Mais bio. O MME criou um subcomitê para avaliar a viabilidade de misturas de 25% de biodiesel no diesel e 35% de etanol na gasolina. O grupo vai coordenar estudos e propor medidas para a regulamentação e implementação da lei do Combustível do Futuro. Os trabalhos começam pelo biodiesel.
Plano integrado. A EPE prorrogou a consulta pública do Plano Nacional Integrado das Infraestruturas de Gás Natural e Biometano (PNIIGB) para 7 de novembro. O plano reúne 13 projetos considerados prioritários para ampliar a oferta de gás natural e biometano, além de mitigar gargalos e expandir a malha integrada de gasodutos no país.
Crise dos semicondutores. O governo brasileiro negocia prioridade na compra da produção restante de semicondutores chineses em meio à crise geopolítica, segundo o secretário de Desenvolvimento Industrial do MDIC, Uallace Moreira. Caso não haja uma solução rápida, algumas montadoras podem paralisar em até três semanas.
Inabilitadas no A-5. A Aneel inabilitou a PCH Guarani, da Guarani Geração de Energia, em Santa Catarina, por descumprir o requisito de índice mínimo de liquidez geral exigido no edital do leilão de energia nova A-5. A PCH Ribeirão Bonito, da Rio Turvo Energética, no Paraná, também foi desabilitada por conta de uma decisão judicial.
UHE Três Irmãos. A Axia Energia, novo nome da Eletrobras, anunciou, nesta quarta-feira (29/10), que comprou o restante da participação na Tijoá Energia. O acordo no valor de R$ 247 milhões prevê a aquisição de 50,1% da concessionária responsável pela UHE Três Irmãos, no rio Tietê (SP). Com o acordo, a Axia Energia passará a consolidar 100% da usina de 808 MW.
Expansão nuclear. O governo dos Estados Unidos e os controladores da Westinghouse fecharam um acordo de US$ 80 bilhões para a construção de um complexo de reatores nucleares, usando recursos de um acordo comercial com o Japão. (Financial Times/Valor)

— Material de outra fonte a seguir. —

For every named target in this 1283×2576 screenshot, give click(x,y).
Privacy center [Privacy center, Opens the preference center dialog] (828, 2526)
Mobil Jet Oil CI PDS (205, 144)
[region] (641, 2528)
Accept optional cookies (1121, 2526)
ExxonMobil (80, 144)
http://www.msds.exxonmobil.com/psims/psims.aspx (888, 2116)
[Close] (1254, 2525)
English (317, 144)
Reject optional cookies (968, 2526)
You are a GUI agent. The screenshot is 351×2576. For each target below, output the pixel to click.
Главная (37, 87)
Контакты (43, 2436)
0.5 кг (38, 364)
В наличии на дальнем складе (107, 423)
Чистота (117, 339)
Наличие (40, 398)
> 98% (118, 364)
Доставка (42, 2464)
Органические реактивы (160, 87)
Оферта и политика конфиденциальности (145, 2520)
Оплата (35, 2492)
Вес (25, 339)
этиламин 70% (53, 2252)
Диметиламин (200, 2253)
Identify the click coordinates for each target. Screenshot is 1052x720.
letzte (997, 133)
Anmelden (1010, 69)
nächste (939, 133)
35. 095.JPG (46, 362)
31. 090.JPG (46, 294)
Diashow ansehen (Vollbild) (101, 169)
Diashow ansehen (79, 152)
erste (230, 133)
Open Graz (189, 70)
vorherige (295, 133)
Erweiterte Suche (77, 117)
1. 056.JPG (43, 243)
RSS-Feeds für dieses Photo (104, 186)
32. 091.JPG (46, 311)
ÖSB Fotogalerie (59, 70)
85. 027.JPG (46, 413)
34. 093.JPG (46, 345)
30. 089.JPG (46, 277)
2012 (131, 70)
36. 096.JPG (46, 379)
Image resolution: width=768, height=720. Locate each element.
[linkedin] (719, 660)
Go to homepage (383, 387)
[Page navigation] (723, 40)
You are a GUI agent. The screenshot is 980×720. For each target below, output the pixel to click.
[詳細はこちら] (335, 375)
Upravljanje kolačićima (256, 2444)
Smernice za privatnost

Edital para transição justa. Termina no dia 7 de novembro o prazo para entidades sem fins lucrativos se inscreverem no edital Energia Solidária da EDP. A companhia prevê destinar até R$ 500 mil a projetos que apresentem soluções relacionadas ao Acesso à Energia, à Eficiência Energética e ao Combate à Pobreza Energética.